Once you’ve quarantined for the full 10 days, and received a negative test result on both day two and eight, you can end self-isolation. This is only the case if you feel well and have no Covid symptoms.
Some people will also be exempt from England’s entry requirements depending on their job.
What is Test to Release?
The Test to Release scheme is an initiative from the government that potentially allows visitors returning to the UK to end their quarantine period early. It’s only available to those coming from an amber country though and you’ll only be allowed to stop self-isolating if your test is negative.
When do you take the Test to Release?
Upon arrival back into England, all travellers are required to take two compulsory Covid tests on day two and day eight. However, from day five, you can use a Test to Release. Even if you receive a negative test result through this, you must still take the test on day eight.
Is everyone eligible for Test to Release?
The Test to Release scheme can only be used by those travelling from or through a country on the amber list. If you’ve been to or through a red country, in the 10 days before returning to England, you cannot use these private tests.
When can you stop quarantining?
After being in England for five days, you can take a Test to Release. If this is negative, you can stop quarantining as soon as you receive the result. If the result comes back positive, you need to self-isolate for another 10 days – starting from when you took the test.
Everyone in your household should also self-isolate for 10 days if your test result comes back positive. Sometimes a test comes back inconclusive. If this is the case, you need to quarantine for 10 days too. Those with an inconclusive test can take another test though. If this is negative, you can end your quarantine period.
How do I join Test to Release?
To join the scheme, you’ll need to book a test and say that you’ll be using the scheme on the passenger locator form. This needs to be done before you return to England. You can book a Test to Release after you’ve arrived in England but you’ll need to fill in another passenger locator form.
Can you shorten the quarantine period with the NHS Test and Trace app?

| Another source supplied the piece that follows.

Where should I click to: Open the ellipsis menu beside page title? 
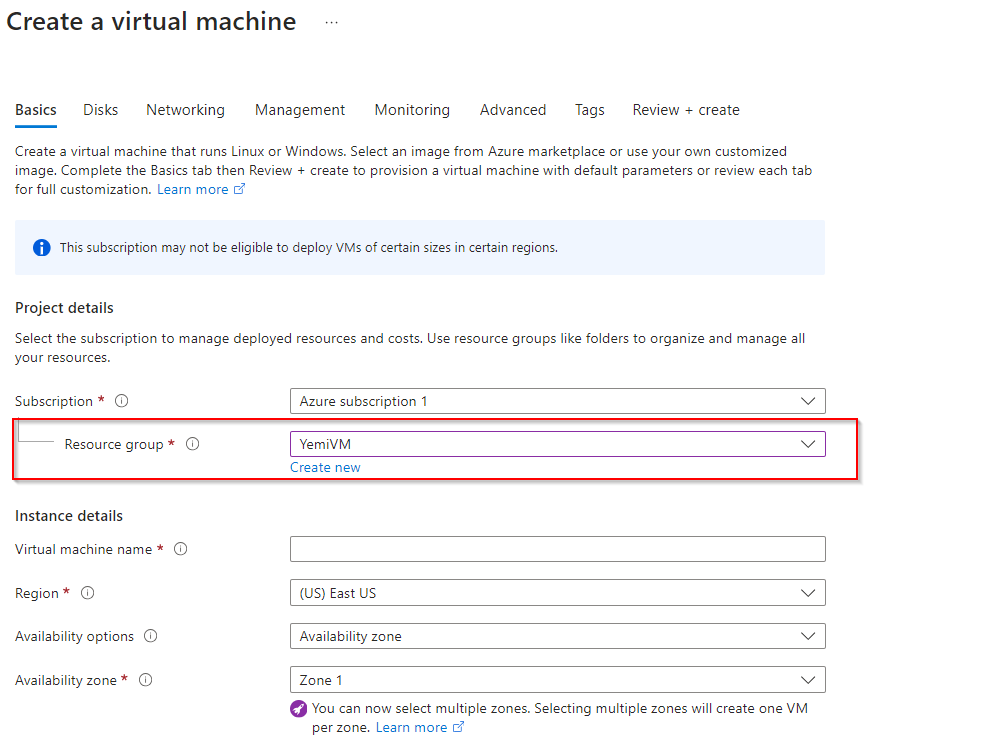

No, NHS Test and Trace and Test to Release are two different programmes. Results from the former cannot be used to reduce the amount of time you are self-isolating.
Can a vaccination pass be used to end the quarantine period early?

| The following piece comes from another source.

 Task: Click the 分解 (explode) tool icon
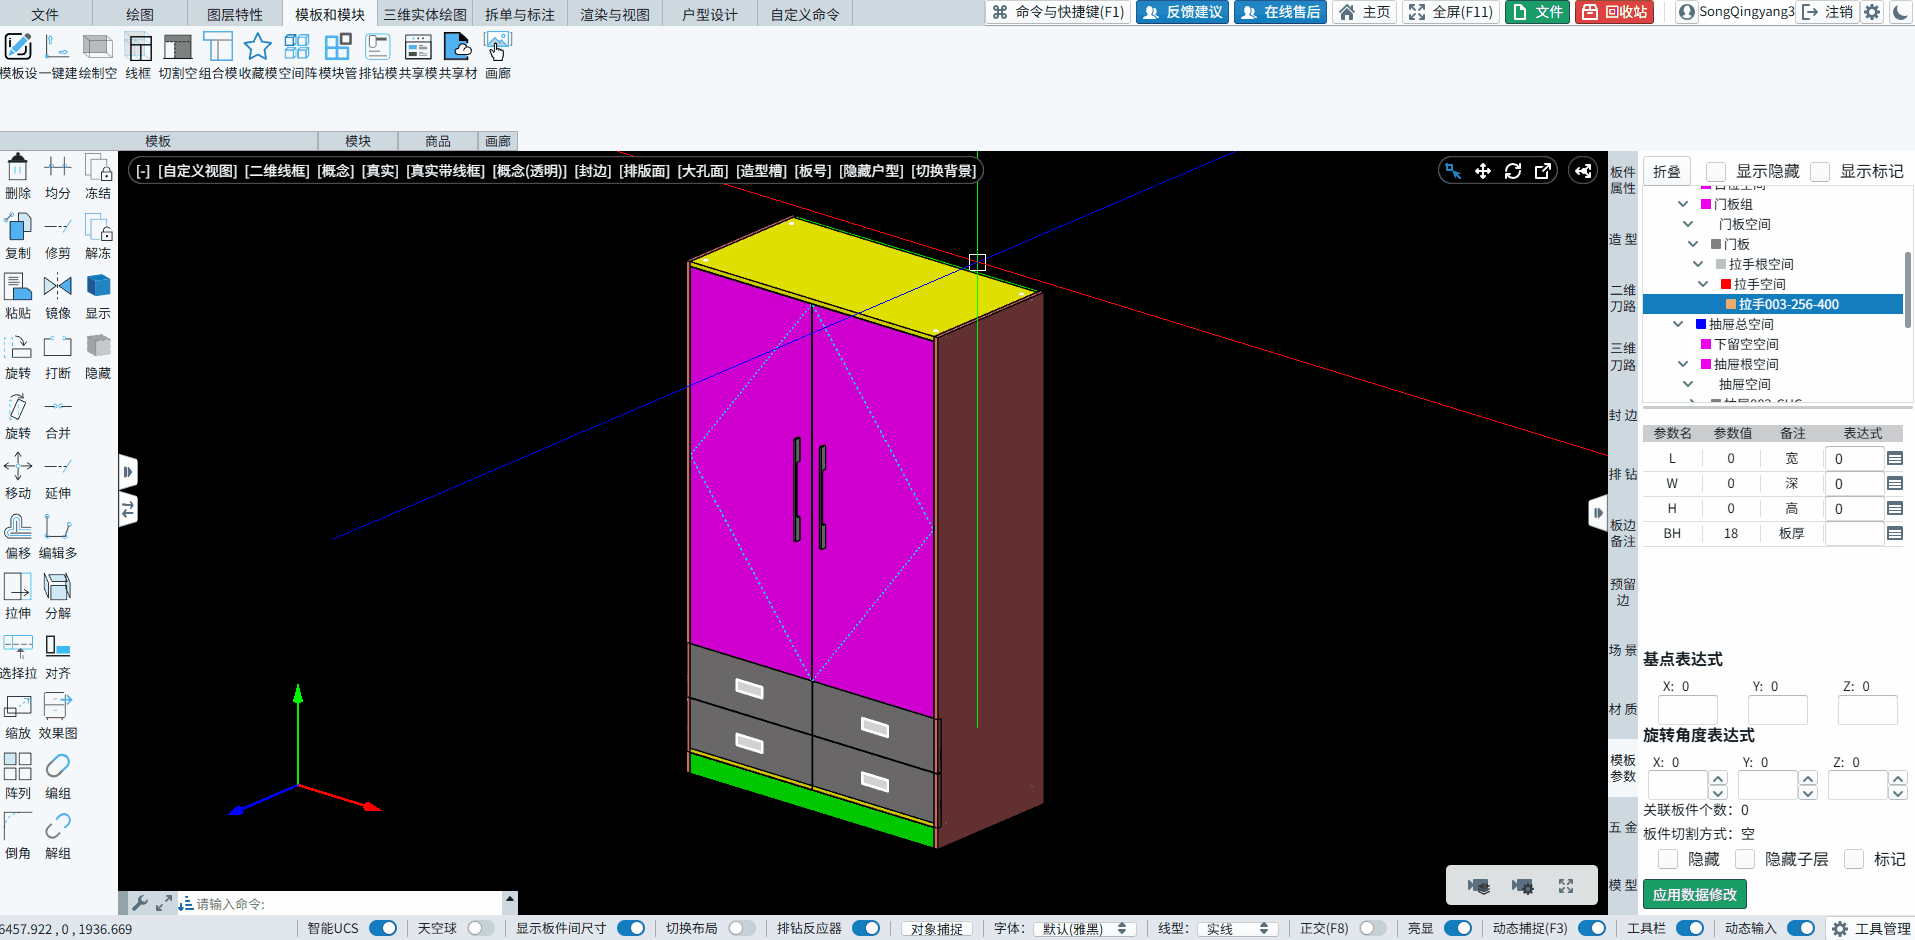[58, 587]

No, unfortunately vaccination passes can only be used if countries and event venues require proof of a Covid vaccination. It cannot be used to end your quarantine period early or to stop you from having to self-isolate altogether.
It’s important to note that the Test to Release scheme is not compulsory. However, it is the only way to potentially reduce the amount of time you need quarantine for.
Entry requirements for individual territories as well as quarantine guidelines have been changing so it’s important to research where you’re travelling to before doing so. While these are the current rules at the time of writing, it could change as more countries move to the green list and others are made amber.